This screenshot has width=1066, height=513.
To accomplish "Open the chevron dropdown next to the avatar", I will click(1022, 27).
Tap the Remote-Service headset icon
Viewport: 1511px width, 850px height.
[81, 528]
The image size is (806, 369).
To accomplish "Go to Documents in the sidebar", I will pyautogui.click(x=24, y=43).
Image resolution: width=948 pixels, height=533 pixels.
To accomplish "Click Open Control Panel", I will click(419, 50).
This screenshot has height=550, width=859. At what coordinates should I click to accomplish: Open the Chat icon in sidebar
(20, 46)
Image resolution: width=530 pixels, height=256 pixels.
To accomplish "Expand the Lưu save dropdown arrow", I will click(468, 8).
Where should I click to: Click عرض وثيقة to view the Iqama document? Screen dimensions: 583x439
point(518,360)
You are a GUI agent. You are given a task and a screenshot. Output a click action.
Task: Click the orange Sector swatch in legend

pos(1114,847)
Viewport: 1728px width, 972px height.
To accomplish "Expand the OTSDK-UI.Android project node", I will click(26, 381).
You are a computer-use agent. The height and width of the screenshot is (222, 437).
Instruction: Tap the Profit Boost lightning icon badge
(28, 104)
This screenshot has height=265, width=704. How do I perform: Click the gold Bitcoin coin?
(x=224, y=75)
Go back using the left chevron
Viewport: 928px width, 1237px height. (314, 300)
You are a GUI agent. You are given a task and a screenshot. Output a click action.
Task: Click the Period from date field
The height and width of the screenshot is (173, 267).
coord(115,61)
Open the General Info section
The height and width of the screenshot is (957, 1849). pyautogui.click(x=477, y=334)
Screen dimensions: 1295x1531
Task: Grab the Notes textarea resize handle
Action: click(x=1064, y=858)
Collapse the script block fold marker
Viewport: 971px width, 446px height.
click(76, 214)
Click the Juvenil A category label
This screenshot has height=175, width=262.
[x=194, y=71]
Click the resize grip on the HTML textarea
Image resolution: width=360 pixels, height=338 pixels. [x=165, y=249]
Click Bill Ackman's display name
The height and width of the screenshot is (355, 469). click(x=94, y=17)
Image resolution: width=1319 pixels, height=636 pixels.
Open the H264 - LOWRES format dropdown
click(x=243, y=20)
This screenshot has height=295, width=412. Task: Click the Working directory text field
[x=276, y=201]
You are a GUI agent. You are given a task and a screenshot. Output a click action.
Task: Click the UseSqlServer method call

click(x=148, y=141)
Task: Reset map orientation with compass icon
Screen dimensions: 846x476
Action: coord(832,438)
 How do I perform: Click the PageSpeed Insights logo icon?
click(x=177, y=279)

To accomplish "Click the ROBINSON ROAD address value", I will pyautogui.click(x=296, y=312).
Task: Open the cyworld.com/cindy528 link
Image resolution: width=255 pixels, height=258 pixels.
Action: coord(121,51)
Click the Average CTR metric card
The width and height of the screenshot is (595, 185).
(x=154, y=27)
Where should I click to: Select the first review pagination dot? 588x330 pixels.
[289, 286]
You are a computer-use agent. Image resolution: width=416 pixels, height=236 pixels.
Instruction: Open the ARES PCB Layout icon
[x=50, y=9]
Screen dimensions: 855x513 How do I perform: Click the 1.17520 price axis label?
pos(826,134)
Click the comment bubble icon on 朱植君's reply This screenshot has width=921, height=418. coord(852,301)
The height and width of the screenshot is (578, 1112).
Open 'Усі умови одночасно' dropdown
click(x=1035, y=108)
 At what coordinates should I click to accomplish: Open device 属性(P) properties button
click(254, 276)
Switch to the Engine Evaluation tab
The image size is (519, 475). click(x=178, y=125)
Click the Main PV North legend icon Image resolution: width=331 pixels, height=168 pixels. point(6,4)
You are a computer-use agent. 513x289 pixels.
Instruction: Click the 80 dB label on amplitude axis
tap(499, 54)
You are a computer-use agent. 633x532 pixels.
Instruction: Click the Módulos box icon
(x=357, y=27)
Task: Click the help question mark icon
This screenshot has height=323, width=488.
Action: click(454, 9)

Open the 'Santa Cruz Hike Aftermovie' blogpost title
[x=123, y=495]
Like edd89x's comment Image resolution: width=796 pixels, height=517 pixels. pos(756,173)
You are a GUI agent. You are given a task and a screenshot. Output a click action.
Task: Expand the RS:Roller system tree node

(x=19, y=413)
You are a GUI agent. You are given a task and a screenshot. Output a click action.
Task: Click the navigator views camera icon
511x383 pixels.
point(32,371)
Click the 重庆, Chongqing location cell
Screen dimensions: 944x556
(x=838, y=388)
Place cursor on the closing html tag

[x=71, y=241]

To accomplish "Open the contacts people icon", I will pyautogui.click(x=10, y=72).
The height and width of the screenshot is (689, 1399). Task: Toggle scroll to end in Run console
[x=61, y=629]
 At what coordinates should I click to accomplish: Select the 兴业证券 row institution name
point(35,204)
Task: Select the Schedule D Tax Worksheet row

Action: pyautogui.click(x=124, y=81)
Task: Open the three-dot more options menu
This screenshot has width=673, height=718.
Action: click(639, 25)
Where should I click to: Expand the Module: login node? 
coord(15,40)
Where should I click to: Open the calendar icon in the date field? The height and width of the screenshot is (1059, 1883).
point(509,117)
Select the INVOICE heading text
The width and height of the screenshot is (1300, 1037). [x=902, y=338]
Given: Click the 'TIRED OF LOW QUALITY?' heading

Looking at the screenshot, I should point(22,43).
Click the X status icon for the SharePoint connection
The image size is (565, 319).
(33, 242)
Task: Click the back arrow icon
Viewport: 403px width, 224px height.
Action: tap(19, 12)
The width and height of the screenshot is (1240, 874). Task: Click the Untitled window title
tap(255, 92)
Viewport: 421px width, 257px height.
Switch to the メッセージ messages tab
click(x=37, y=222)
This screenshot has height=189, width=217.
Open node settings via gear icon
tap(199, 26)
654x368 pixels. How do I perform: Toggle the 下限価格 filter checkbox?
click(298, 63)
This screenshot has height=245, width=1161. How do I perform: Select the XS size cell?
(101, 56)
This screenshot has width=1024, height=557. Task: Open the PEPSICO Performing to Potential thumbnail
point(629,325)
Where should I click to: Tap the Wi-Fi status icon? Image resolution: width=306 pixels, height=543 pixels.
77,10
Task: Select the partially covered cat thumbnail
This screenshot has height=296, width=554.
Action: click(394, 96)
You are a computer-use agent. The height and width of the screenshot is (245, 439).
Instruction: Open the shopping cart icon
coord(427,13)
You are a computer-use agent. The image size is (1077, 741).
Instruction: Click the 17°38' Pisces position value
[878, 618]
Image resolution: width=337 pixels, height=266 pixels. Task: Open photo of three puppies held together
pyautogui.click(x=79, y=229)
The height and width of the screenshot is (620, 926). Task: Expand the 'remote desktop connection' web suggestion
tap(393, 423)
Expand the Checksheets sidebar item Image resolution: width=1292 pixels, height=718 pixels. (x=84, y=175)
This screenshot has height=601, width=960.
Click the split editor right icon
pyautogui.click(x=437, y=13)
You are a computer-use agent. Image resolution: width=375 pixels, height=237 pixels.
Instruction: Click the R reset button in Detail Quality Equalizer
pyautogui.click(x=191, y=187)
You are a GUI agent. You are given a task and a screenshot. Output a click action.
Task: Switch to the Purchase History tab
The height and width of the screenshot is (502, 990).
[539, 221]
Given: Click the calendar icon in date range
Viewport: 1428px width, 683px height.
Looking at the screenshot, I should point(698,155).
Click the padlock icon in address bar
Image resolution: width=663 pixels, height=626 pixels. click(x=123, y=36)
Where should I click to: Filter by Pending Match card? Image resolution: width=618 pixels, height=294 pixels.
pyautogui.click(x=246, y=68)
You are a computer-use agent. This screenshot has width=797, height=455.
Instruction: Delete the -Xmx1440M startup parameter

━━━━━━━━━━━━━━━━

**ACTIVITY:** Using the entries shown above, reproduce verbatim the lines from the line bearing "This screenshot has height=245, width=1161." to the line bearing "You are a computer-use agent. Image resolution: width=375", inclusive.

**YOUR RESPONSE:**
This screenshot has height=245, width=1161. How do I perform: Select the XS size cell?
(101, 56)
This screenshot has width=1024, height=557. Task: Open the PEPSICO Performing to Potential thumbnail
point(629,325)
Where should I click to: Tap the Wi-Fi status icon? Image resolution: width=306 pixels, height=543 pixels.
77,10
Task: Select the partially covered cat thumbnail
This screenshot has height=296, width=554.
Action: click(394, 96)
You are a computer-use agent. The height and width of the screenshot is (245, 439).
Instruction: Open the shopping cart icon
coord(427,13)
You are a computer-use agent. The image size is (1077, 741).
Instruction: Click the 17°38' Pisces position value
[878, 618]
Image resolution: width=337 pixels, height=266 pixels. Task: Open photo of three puppies held together
pyautogui.click(x=79, y=229)
The height and width of the screenshot is (620, 926). Task: Expand the 'remote desktop connection' web suggestion
tap(393, 423)
Expand the Checksheets sidebar item Image resolution: width=1292 pixels, height=718 pixels. (x=84, y=175)
This screenshot has height=601, width=960.
Click the split editor right icon
pyautogui.click(x=437, y=13)
You are a computer-use agent. Image resolution: width=375 pixels, height=237 pixels.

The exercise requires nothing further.